■ DIRECTION:
Copy the records below verbatim, from the line with "Viewport: 1462px width, 542px" to the line with "[x=785, y=41]", including both of those lines.

■ DATA:

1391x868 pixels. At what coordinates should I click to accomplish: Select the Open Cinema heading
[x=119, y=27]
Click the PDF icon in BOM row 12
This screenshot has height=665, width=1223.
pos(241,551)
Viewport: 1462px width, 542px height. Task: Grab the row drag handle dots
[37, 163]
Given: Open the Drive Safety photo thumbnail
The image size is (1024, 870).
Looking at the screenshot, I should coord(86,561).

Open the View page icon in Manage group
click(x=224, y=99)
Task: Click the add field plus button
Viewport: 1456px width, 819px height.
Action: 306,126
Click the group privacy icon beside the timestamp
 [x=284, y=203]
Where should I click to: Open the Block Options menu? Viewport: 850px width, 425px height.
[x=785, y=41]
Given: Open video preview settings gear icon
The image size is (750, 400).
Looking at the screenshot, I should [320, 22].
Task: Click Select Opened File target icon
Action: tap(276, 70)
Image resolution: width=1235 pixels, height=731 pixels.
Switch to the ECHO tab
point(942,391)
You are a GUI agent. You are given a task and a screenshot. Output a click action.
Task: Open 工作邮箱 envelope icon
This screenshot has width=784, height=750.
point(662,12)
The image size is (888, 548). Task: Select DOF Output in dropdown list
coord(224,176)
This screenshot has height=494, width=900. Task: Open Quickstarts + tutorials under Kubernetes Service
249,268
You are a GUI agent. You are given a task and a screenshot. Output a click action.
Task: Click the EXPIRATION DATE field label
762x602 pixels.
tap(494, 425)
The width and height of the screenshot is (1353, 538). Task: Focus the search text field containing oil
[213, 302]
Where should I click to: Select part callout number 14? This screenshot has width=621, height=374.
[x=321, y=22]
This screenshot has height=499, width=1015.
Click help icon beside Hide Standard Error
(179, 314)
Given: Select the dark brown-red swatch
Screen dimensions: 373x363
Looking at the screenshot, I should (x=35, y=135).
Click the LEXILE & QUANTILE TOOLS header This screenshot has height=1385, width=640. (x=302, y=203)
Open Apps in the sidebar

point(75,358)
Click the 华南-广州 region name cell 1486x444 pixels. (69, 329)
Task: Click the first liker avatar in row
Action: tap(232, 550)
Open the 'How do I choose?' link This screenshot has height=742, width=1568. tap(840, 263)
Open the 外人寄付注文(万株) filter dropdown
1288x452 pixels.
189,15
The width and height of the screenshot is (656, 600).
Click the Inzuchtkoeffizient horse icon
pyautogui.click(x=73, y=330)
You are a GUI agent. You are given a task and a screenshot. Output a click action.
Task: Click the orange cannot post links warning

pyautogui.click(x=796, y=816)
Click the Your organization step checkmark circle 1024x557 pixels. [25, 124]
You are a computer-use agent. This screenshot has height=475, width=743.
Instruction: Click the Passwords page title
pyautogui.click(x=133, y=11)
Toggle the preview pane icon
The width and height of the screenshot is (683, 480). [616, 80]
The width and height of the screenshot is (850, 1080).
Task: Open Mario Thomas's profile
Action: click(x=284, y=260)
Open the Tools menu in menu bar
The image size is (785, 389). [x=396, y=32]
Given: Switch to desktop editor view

■ OUTPUT OF THE TASK:
Viewport: 1462px width, 542px height. Task: Grab the row drag handle dots
[37, 163]
Given: Open the Drive Safety photo thumbnail
The image size is (1024, 870).
Looking at the screenshot, I should coord(86,561).

Open the View page icon in Manage group
click(x=224, y=99)
Task: Click the add field plus button
Viewport: 1456px width, 819px height.
Action: 306,126
Click the group privacy icon beside the timestamp
 [x=284, y=203]
Where should I click to: Open the Block Options menu? Viewport: 850px width, 425px height.
[x=785, y=41]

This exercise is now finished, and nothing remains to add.